Pastrana was so informative we've decided to split the interview into two parts. Here's Part 1: (Part 2 to come on Friday) So 2013 looks like another busy year for you. What are you looking forward to in GRC?

Pastrana: Driving GRC with heroes like Petter Solberg! He signed the hood on my first-ever rally car that I raced and I still have that cut-out piece that he signed from my crashed hood hanging on my wall at home. There's just so many of the WRC [World Rallycross Championship] guys coming over and it's an awesome opportunity. And to have X Games doing four stops, to have this opportunity, even though I am definitely full time and racing 34 rounds of NASCAR this year, this is something that, definitely, I can't give up. The cars are awesome, the competition is awesome, and it's a lot of fun.

Dodge race fans, please pay attention to these next set of questions - IMPORTANT sections in BOLD type!

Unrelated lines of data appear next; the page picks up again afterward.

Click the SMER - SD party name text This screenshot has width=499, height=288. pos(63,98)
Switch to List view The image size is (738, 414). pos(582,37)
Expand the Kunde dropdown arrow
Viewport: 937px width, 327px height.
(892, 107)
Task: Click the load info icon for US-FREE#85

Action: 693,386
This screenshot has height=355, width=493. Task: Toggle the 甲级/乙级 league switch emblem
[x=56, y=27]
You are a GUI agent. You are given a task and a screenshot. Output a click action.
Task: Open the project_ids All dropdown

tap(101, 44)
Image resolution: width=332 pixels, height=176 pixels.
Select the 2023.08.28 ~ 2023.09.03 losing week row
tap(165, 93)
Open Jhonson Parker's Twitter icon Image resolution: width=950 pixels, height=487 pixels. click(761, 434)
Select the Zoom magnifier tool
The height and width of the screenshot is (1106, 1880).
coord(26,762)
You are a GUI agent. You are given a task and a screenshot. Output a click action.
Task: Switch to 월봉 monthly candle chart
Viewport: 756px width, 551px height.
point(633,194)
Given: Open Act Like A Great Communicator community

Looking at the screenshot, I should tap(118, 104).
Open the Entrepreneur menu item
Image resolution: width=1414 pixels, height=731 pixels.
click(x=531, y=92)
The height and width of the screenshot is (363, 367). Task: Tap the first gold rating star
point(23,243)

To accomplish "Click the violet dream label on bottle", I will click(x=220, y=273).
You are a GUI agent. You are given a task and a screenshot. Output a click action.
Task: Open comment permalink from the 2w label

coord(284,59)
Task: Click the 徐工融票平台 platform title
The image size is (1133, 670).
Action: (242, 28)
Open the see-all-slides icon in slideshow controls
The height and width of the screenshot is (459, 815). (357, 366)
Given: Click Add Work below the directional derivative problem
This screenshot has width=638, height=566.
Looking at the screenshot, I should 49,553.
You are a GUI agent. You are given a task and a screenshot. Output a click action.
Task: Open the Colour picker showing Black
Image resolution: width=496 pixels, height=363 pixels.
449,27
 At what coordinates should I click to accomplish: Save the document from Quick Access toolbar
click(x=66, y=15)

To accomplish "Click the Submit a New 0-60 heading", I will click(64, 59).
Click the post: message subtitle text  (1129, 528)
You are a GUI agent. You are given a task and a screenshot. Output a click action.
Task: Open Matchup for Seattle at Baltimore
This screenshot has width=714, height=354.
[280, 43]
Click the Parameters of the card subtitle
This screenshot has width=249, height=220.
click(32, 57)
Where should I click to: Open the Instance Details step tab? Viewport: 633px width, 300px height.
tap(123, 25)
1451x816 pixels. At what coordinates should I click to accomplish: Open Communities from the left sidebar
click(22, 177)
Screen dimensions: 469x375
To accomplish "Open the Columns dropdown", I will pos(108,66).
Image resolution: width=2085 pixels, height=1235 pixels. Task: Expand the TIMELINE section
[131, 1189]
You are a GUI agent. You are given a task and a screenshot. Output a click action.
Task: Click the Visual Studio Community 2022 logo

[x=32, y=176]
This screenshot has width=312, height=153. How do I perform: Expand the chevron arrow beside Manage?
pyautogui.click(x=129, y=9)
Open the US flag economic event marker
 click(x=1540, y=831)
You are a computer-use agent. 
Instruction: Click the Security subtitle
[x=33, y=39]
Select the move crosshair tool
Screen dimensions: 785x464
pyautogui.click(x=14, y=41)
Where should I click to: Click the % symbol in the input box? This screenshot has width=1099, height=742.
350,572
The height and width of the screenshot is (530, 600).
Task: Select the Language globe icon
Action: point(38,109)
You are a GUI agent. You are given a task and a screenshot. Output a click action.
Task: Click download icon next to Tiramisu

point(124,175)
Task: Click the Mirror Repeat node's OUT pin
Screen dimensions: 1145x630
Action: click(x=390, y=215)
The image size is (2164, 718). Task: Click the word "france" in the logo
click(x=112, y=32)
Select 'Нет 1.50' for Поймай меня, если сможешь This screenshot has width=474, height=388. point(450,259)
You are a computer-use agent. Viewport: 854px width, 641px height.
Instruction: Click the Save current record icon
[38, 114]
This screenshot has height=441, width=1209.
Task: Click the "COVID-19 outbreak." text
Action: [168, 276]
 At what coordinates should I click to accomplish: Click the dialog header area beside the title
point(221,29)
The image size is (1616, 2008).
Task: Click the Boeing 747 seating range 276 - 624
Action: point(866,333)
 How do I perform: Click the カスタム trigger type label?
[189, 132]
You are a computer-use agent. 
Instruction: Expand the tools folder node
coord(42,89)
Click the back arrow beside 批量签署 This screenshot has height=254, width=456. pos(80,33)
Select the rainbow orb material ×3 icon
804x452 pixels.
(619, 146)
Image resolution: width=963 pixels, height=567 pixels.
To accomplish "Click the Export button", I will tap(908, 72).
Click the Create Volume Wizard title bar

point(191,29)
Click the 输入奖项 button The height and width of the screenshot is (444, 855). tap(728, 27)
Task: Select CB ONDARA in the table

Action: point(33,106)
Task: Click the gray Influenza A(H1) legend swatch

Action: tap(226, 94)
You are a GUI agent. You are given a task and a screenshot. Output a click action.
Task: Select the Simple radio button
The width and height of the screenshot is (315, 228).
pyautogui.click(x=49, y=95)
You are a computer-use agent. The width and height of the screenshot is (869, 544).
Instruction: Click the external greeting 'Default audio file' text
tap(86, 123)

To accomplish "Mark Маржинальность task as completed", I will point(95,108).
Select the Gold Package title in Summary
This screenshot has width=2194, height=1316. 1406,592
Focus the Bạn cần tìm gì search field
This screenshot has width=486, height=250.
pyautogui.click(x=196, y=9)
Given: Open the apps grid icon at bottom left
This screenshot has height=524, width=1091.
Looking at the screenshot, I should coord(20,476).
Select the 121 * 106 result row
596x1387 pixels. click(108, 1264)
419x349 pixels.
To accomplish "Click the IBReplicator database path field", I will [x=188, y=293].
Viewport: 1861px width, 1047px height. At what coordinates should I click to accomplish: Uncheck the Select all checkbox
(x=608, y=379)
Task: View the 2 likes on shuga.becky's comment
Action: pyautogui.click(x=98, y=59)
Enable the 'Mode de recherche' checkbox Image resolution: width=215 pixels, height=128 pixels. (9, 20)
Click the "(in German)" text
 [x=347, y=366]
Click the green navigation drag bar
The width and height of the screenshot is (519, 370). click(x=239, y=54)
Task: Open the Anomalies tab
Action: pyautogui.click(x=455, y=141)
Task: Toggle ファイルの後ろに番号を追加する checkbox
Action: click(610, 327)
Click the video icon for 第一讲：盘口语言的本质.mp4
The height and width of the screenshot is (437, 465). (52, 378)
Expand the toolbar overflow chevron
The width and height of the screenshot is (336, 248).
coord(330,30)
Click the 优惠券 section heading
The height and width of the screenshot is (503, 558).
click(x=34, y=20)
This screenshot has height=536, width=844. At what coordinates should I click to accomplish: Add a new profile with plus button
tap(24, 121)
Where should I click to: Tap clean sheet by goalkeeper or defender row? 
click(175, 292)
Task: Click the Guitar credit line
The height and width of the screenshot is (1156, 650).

So what's the structure of your GRC team coming into this year?

The structure of the team is Bryce Menzies is our No. 1 driver. He is going to drive every round. I am team owner, which means I get to drive whenever I want [laughs]. So we're running two cars every race and I'm driving as much as I possibly can. There's a couple that we're actually going to be taking flights to and Bryce, he's awesome, and his dad is really helping out to get private jets from here to there. We might even get someone else to qualify the car in a few places that I have two races, but any time that I can physically make it, without a teleport, from where I am to the start of the race: I will be there.

If you are not in that second car do you put someone else in there?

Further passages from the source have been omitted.